*Short problem:* Set out the material below as a numbered list, starting with the line that contains "You are a GUI" and going on through the line that contains "Action: pyautogui.click(x=14, y=47)". Leave out blank lines and pictures.

*Material for the task:*
⁂
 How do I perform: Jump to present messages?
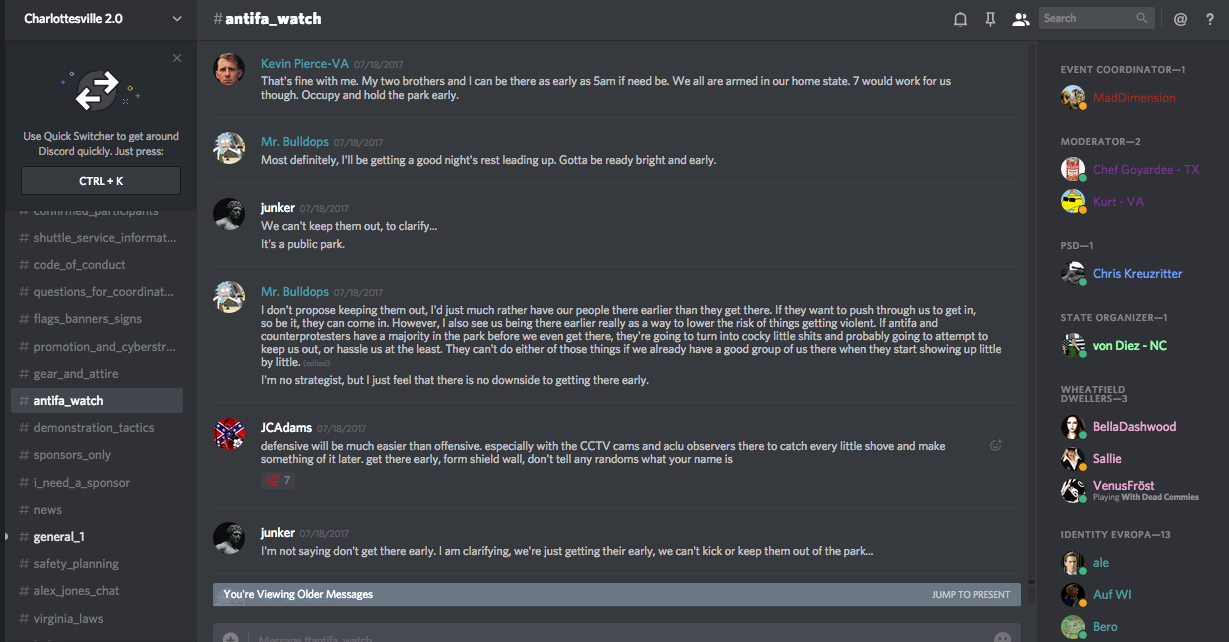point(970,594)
⁂
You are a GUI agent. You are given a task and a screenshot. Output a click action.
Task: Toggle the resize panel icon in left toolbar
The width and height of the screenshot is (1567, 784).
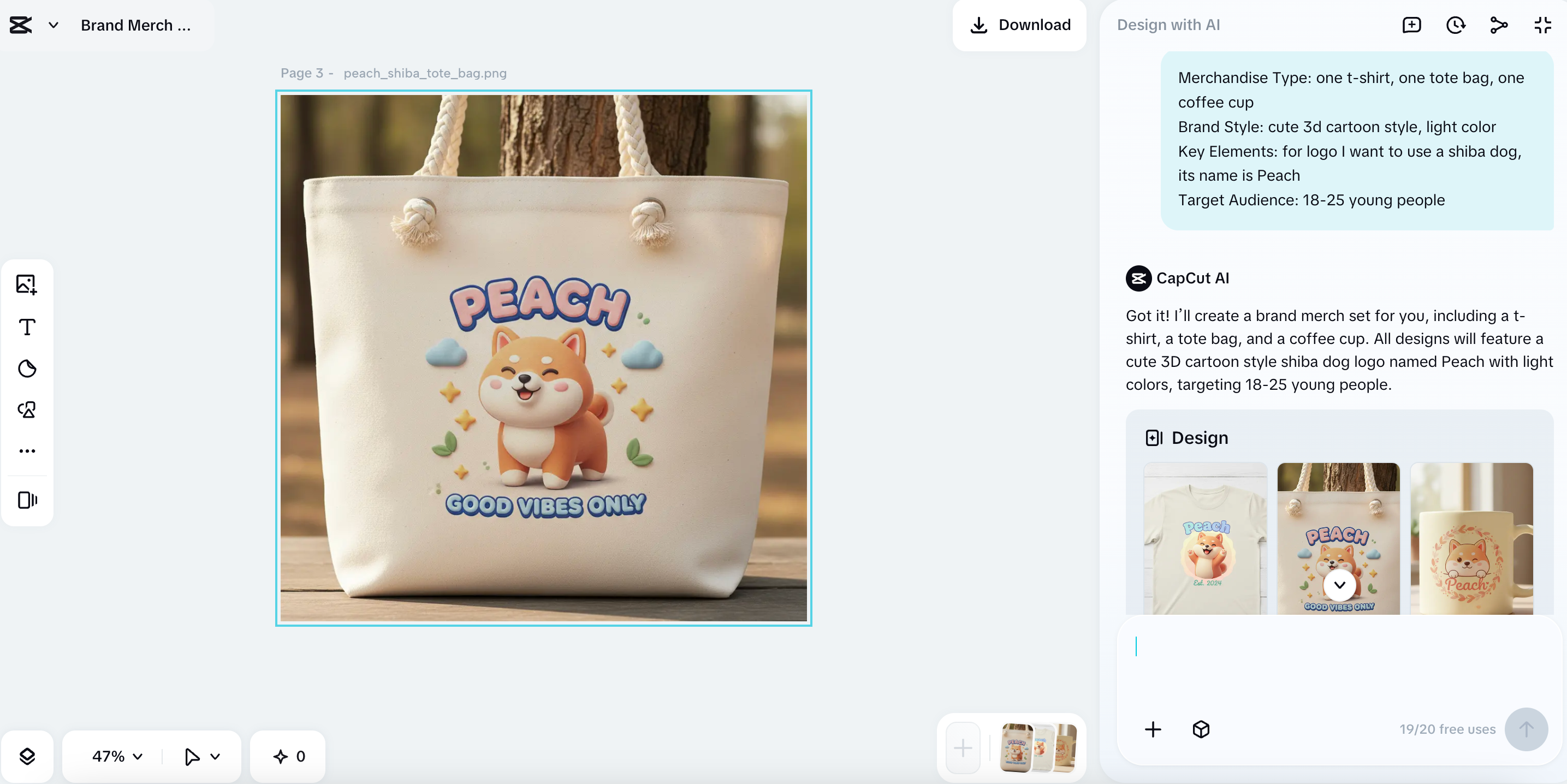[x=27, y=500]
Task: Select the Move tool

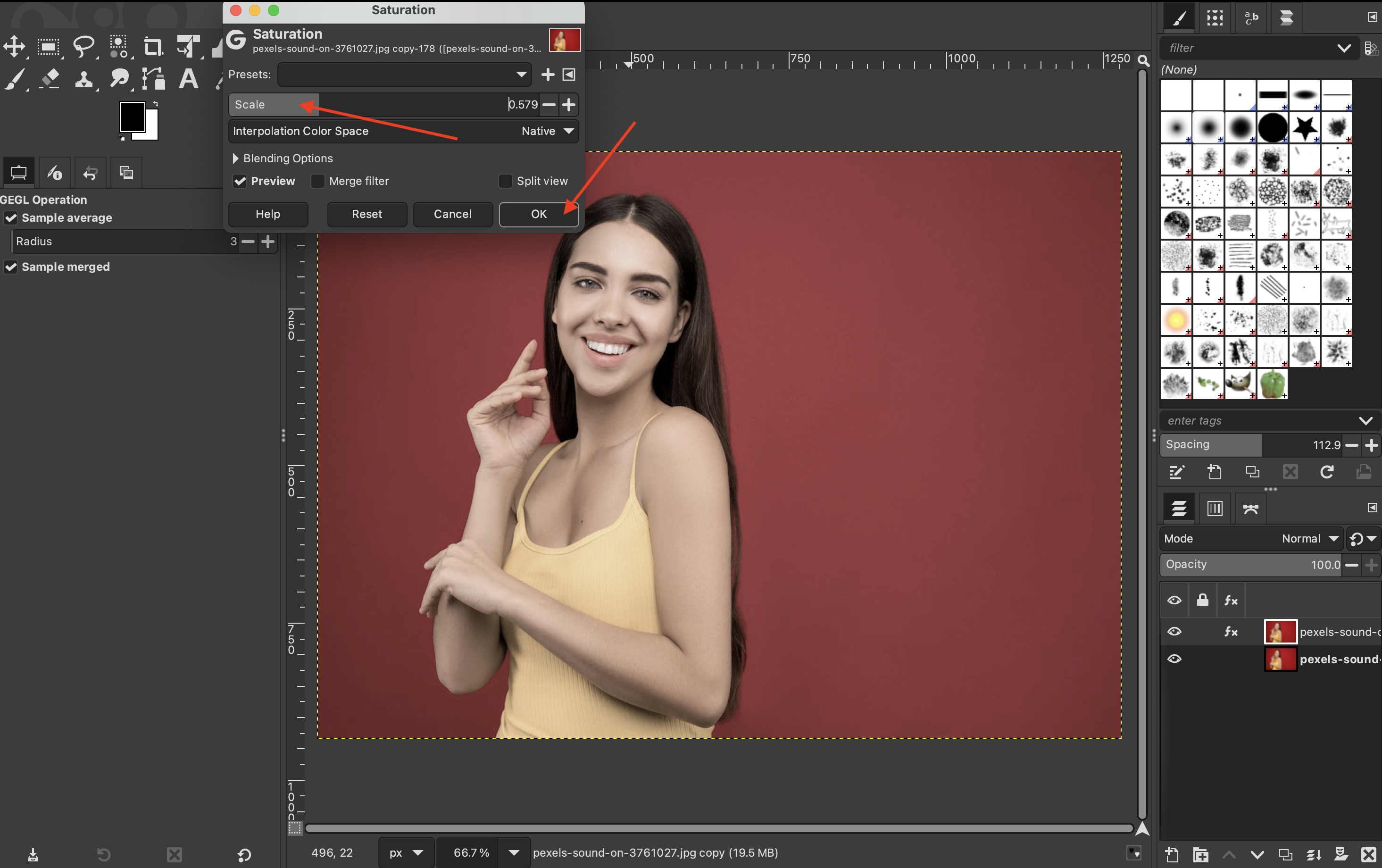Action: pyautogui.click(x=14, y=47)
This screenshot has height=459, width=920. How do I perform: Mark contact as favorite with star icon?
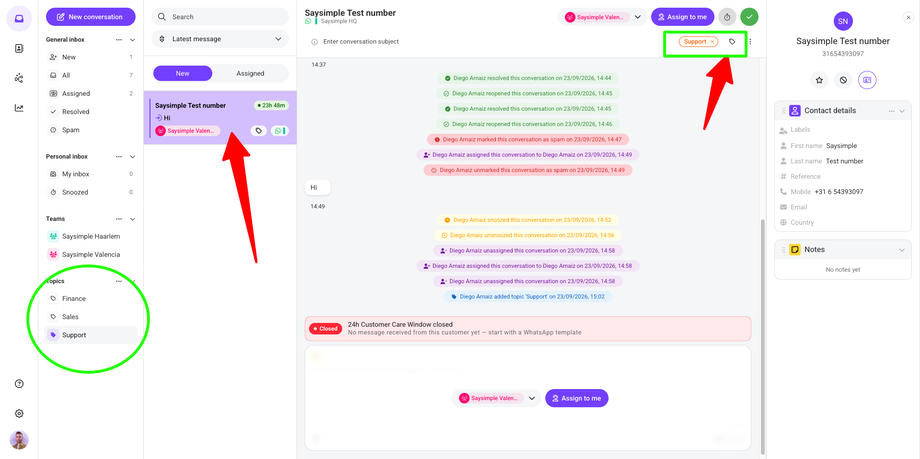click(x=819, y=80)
⁂
*Answer to the exercise:*
1. You are a GUI agent. You are given a task and a screenshot. Output a click action.
2. Task: Toggle the resize panel icon in left toolbar
3. The width and height of the screenshot is (1567, 784).
4. [x=27, y=500]
5. Task: Select the Move tool
6. Action: pyautogui.click(x=14, y=47)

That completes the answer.